# 7-27: My first Tarpon!!!



## backwaterbandits (Dec 15, 2006)

Way to Go Sophie T!!!!! [smiley=1-thumbsup2.gif]


----------



## axe11924 (Jul 27, 2008)

Very cool [smiley=cool2.gif] my first on Fly was that size. Very fun indeed.


----------



## Gramps (Nov 1, 2007)

Way to go! Those little guys are a ton of fun eh?


----------



## iMacattack (Dec 11, 2006)

Cute little poon! Congrats! You and Garry should come down here in a few months. I'll get you two on some of my local rod busters!

Cheers


----------



## HaMm3r (Dec 11, 2006)

Congrats on the tarpon! [smiley=1-beer-german.gif] That guy is exacly the size I'm looking for on fly.


----------



## axe11924 (Jul 27, 2008)

Those are the fun size on Fly for sure HaMm3r. I've been finding them in the creeks around Vero with small Black/Purple or Red/Black Flies.


----------



## fishgitr (Feb 18, 2008)

Congrats!! Good luck in your snook hunt.


----------



## deerfly (Mar 10, 2007)

thats way cool, kinda cute too isn't he.  

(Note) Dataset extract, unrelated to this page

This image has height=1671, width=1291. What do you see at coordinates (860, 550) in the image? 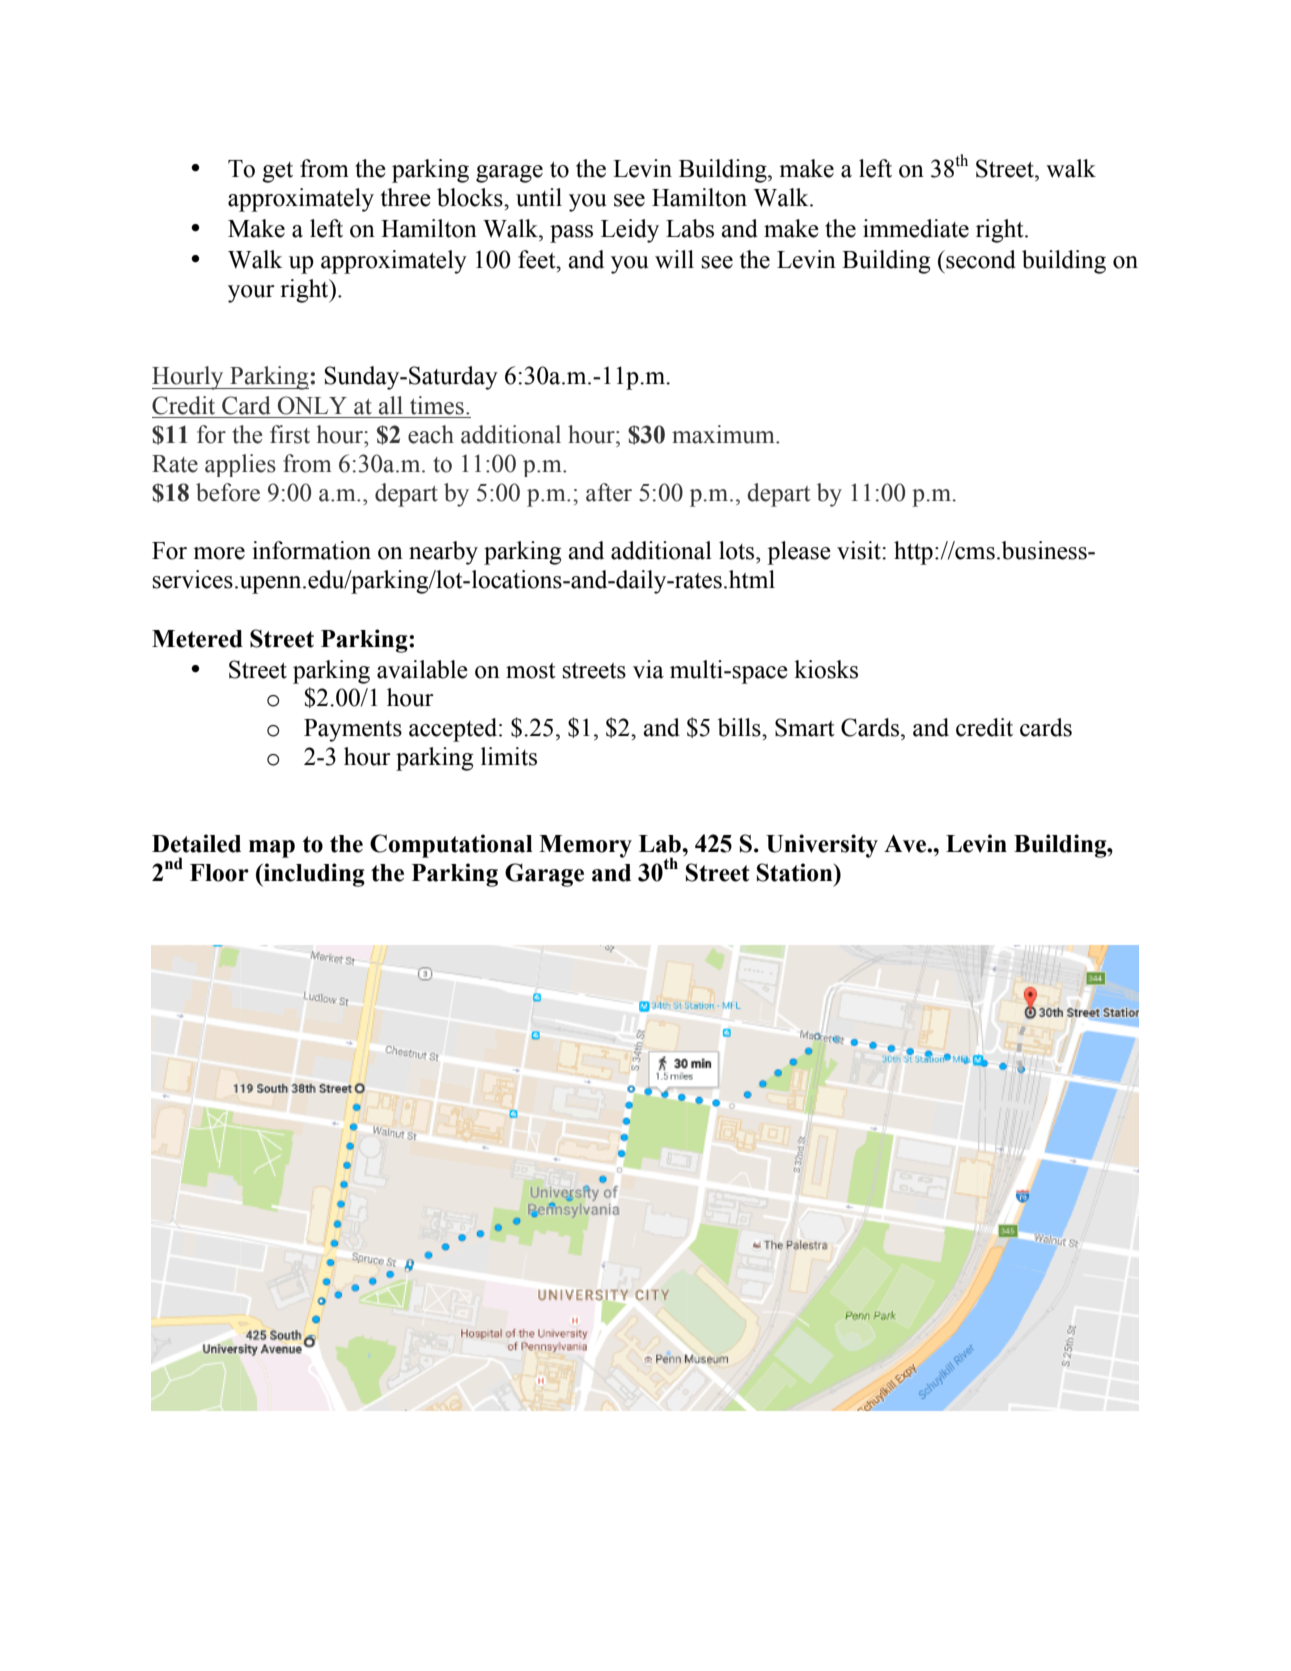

be warned, snook fishing will ruin you for anything else. Between trying to break the mysterious spells of lock jaw and staying up all night fishing for them will drive you mad. Funnest fish there is when you're in em though.


----------



## choppercity47 (Jul 30, 2007)

Snook are biting in the heat right now, saw and caught some in haulover last week, but got bigger ones around 3pm friday as well as tarpon in the incomming tide inshore of ponce inlet on live shrimp freelined, as well as topwaters.


----------



## Apollobeachsam (Dec 14, 2006)

congrats!

Next summer I need you and garry to get over here so we can you on 100lb + fish..


----------



## hankG (Jul 1, 2008)

You never forget your first Tarpon.

I got lucky last year and caught my first Pacific Tarpon on fly.
ABS helped me get my first Flamingo Tarpon. I remember it like it was this am.
Nice job on the poon now go get that first snook.


----------



## fishgazam (Dec 12, 2006)

Gary you got the cuteist lil fishin partner............... and she can fish too. wow!

Nice lil bb tarpon Sophie!

AC


----------